Exercise aim:
Rewrite the data below with "card" replaced by "panel" and everything else left as it is. Leave the pictures out of your answer.

[Rows showing where targets appear]
════

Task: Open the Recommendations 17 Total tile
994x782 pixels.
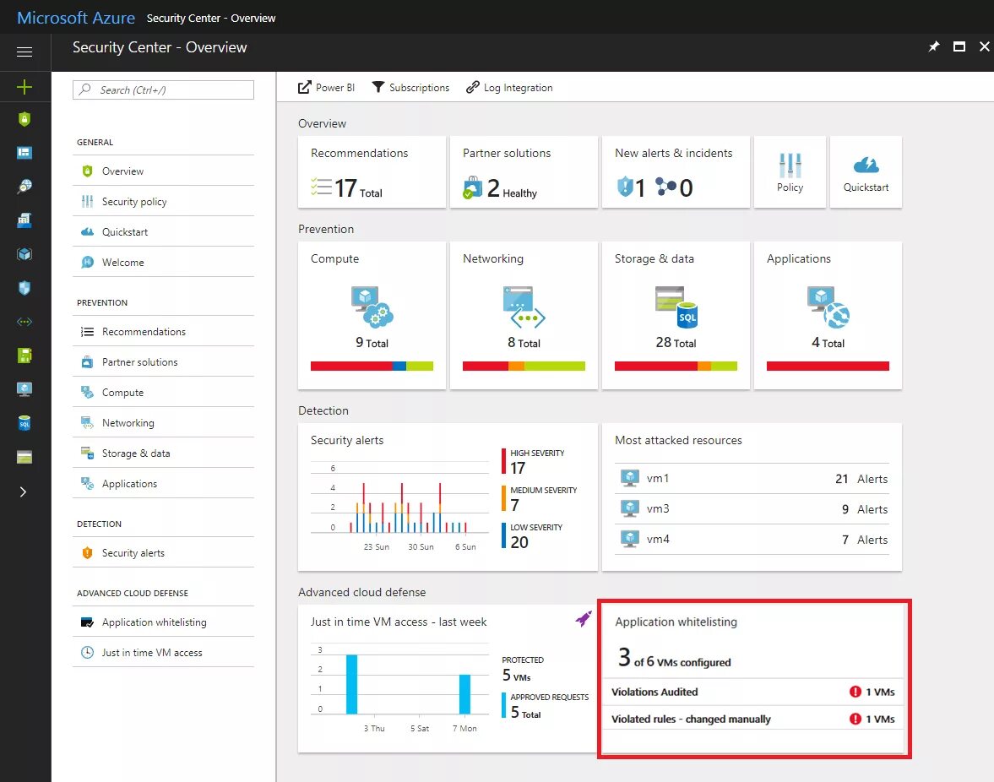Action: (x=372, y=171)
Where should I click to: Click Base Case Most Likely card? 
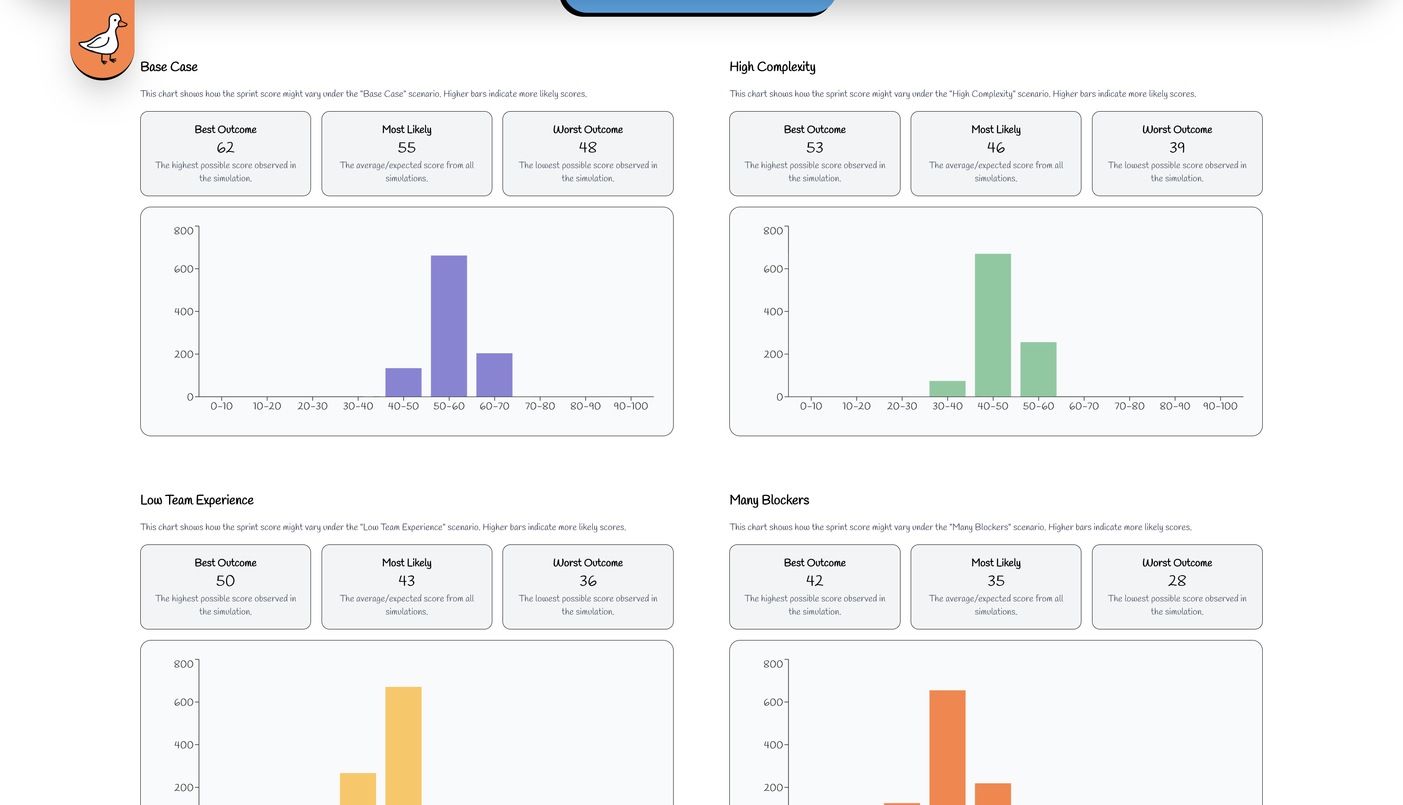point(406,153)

════

Final result:
Task: Open the Recommendations 17 Total tile
994x782 pixels.
Action: (x=372, y=171)
Where should I click to: Click Base Case Most Likely panel? 
point(406,153)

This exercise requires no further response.